ELSS Historic Returns And Calculator
26 Jun 2025 9 mins Investing

Equity Linked Savings Schemes (ELSS) are one of the most sought-after investment avenues in India, especially for tax-conscious investors. With the potential for high returns and tax benefits under Section 80C of the Income Tax Act, ELSS mutual funds can be a game-changer in personal finance. But how do you evaluate their past performance and make informed decisions? That’s where understanding historic returns and using an ELSS calculator becomes crucial.
What Are ELSS Funds?
ELSS funds are mutual funds that invest predominantly in equities while offering tax benefits. Unlike other tax-saving instruments, ELSS has a lock-in period of three years, which is the shortest among Section 80C options. This short lock-in period allows investors to benefit from market movements while enjoying tax deductions.
These funds are managed by professional fund managers who select stocks based on extensive research and market analysis. The returns from ELSS are not fixed and depend on market performance, making it essential to analyze their historic returns before investing.
For instance, during periods of economic growth, such as the recovery following the COVID-19 pandemic, ELSS funds have shown remarkable resilience and growth potential. In 2021 alone, the Indian equity market saw substantial gains, and many ELSS funds capitalized on this uptrend, leading to impressive returns. This characteristic of ELSS funds makes them an attractive option for investors looking to combine tax-saving with potential capital appreciation.
Historic Returns of ELSS Funds
Historically, ELSS funds have delivered impressive returns, often outperforming other tax-saving instruments. According to data from the Association of Mutual Funds in India (AMFI), the average annual return of ELSS funds over the last decade has been around 12-15%. This is significantly higher than traditional tax-saving instruments like Public Provident Fund (PPF) or Fixed Deposits (FDs), which typically yield around 7-8%.
For instance, funds like the Axis Long Term Equity Fund and ICICI Prudential Long Term Equity Fund have consistently performed well, providing returns of over 14% annually. However, it’s essential to assess individual fund performance as it can vary significantly based on market conditions and fund management strategies. In the recent financial year (2022-2023), several ELSS funds registered returns above 20%, showcasing their capacity to outperform even in volatile markets.
Comparison of ELSS Funds Based on Historic Returns
Fund Name | 5-Year Returns (%) | 10-Year Returns (%) |
---|---|---|
Axis Long Term Equity Fund | 14.5% | 15.2% |
ICICI Prudential Long Term Equity Fund | 13.8% | 14.5% |
HDFC Tax Saver Fund | 13.2% | 14.0% |
Franklin India Taxshield Fund | 12.9% | 13.5% |
As illustrated, while past performance does not guarantee future results, it provides a benchmark for evaluating potential investments. Always consider the fund's expense ratio, fund manager's track record, and market conditions when making your choice. The performance of these funds can also be influenced by macroeconomic factors such as inflation rates, interest rates, and global market trends, making it vital for investors to stay informed.

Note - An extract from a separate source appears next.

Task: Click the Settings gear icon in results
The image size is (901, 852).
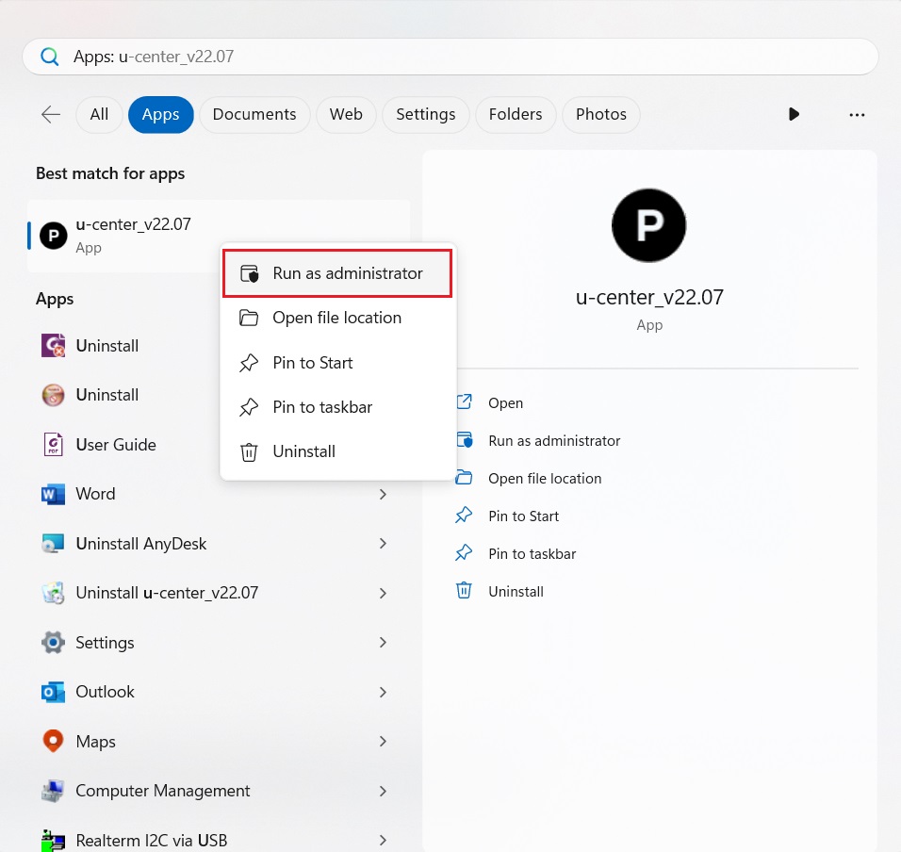Action: (x=53, y=643)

How to Use an ELSS Calculator?
An ELSS calculator is a handy tool that helps investors project their potential returns based on their investment amount, duration, and expected rate of return. Here are the steps to effectively use an ELSS calculator:
Input Your Investment Amount: Enter the amount you intend to invest in the ELSS fund. For example, if you plan to invest ₹50,000 annually, input that figure.
Select Investment Duration: Choose the investment horizon, keeping in mind that the minimum lock-in period is three years. The calculator can also help you project returns over longer durations, such as 5 or 10 years.

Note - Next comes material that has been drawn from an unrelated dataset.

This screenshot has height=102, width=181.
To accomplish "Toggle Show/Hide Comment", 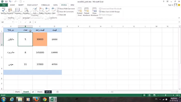I will (x=66, y=9).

Estimate Expected Returns: Input the expected annual return rate, which can be based on historical performance (e.g., 12-15%). If you are optimistic about market conditions, you might use a higher estimate.
Calculate: Click on the calculate button to view your projected returns. The calculator will display both the total investment and the estimated maturity amount, giving you a comprehensive view.
Using an ELSS return calculator not only helps in understanding potential gains but also aids in tax planning, allowing you to strategize your investments better. For instance, if you discover that your investment could grow to ₹1.5 million over 10 years, you can plan how to allocate that amount effectively towards your financial goals.
Benefits of Using an ELSS Calculator
Easy Projections: Quickly assess potential returns based on different scenarios, which can help you make informed decisions regarding your investments.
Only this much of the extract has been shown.